| Text section |
====

8. The Respondent was advised by its customers of the reduction in grain volumes for export for the 2014/15 harvest period due to end in June 2015 and that this reduced volume would continue: see the Bundle at pages 004, 09, 36 and 043. See the Statement of Mullard, paragraph 11.
9. The Respondent was advised by its customers that the profile of grain harvested for export, evident in harvests for the two years preceding the 2014/15 season, would continue. Specifically, grain would need to be shipped from Australia by the end of June each year so that it would be available for the export market prior to European grain hitting the market. As this profile continued into the future, this will lead to significantly reduced demand for the Respondent’s services from July to November each year: see the Bundle at pages 004, 36 and 043. See the Statement of Mullard, paragraphs 8, 12 and 13.
10. The reduction in workload and altered profile outlined above led to a reduction in the need for train crews, as well as a requirement for a greater focus on costs.
11. The Respondent initially decided that operationally it required fewer train crew employees operating from its Cootamundra (20) and Parkes (17) Depots. These were full time permanent roles. This decision impacted the Applicants Lucas, Preston and Pemberton who worked at the Cootamundra Depot. This decision also impacted the Applicants Skinner, Ross, Hill and Bryant who worked at the Parkes Depot. See pages 004, 09 and 037 of the Bundle. See the Statement of Mullard, paragraph 16.
12. On or about 18 June 2015, the required reductions in labour were reduced to 19 positions at Cootamundra and 15 at Parkes Depots. See page 119 of the Bundle. The reduction required at Cootamundra resulted from an employee retiring. See the Statement of Hopwood, paragraph 23. The changed reduction required at the Parkes Depot was explained in the Statement of Thornhill at paragraphs 23, 25, 27 and 32.
IBT
13. The Respondent had reduced work for coal at its IBT Depot which impacted (in turn) the work at that Depot. One customer, NRE Limited, ceased operations on 30 June 2014. Another customer, Centennial Coal, announced the closure of one its mines. Centennial Coal also transferred some of its capacity to the Hunter Valley train network due to the unreliability of the Port Kembla Coal Terminal, a facility not operated or controlled by the Respondent. See the Statement of Mullard, paragraph 17 and pages 004, 09, 43 and 063 of the Bundle.
14. The reduction in work led to a reduction in the need for train crews and a requirement for a greater focus on costs.
15. The Respondent decided that operationally it required 7 fewer train crew employees operating from its IBT Depot. These were full time permanent roles. This decision impacted the Applicants Smith and Deering who worked at IBT Depot. See pages 004, 09 and 063 of the Bundle. See the Statement of Mullard, paragraph 20.
All Depots of the Respondent
16. Each Applicant was provided with a letter of termination of employment, 14 days in advance of their dismissal, that identified the reasons for dismissal as redundancy: see page 172 (Preston); page 177 (Lucas); page 182 (Pemberton); page 216 (Deering); page 224 (Smith); page 254 (Ross); page 260 (Skinner); page 266 (Bryant); and page 272 (Hill).

====

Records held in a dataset
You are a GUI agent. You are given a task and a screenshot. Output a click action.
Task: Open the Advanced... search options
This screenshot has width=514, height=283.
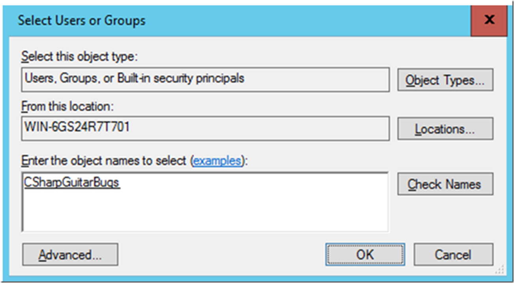tap(70, 254)
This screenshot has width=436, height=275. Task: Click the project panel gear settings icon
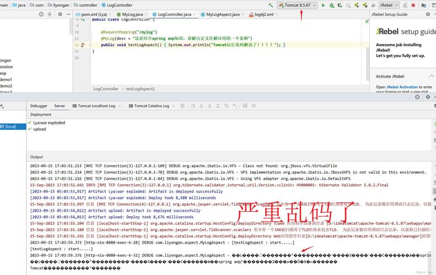point(61,14)
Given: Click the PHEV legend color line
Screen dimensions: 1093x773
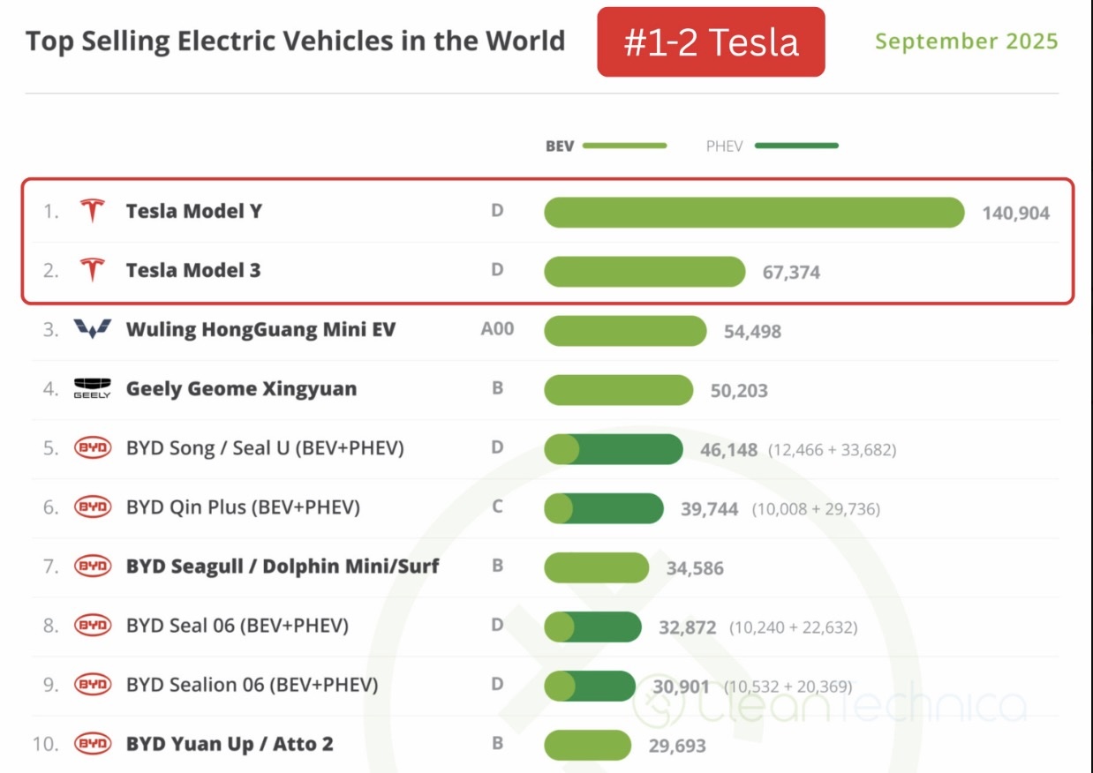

====

| To-do list |
1 - Reproduce word for word the passage of the text on the depot redundancies, starting with "10. The reduction" and going on through "Mullard, paragraph 16.".
2 - According to the text on the depot redundancies, on what date did NRE Limited cease operations?
Use only the text on the depot redundancies.

| The replies |
1 -
10. The reduction in workload and altered profile outlined above led to a reduction in the need for train crews, as well as a requirement for a greater focus on costs.
11. The Respondent initially decided that operationally it required fewer train crew employees operating from its Cootamundra (20) and Parkes (17) Depots. These were full time permanent roles. This decision impacted the Applicants Lucas, Preston and Pemberton who worked at the Cootamundra Depot. This decision also impacted the Applicants Skinner, Ross, Hill and Bryant who worked at the Parkes Depot. See pages 004, 09 and 037 of the Bundle. See the Statement of Mullard, paragraph 16.

2 - 30 June 2014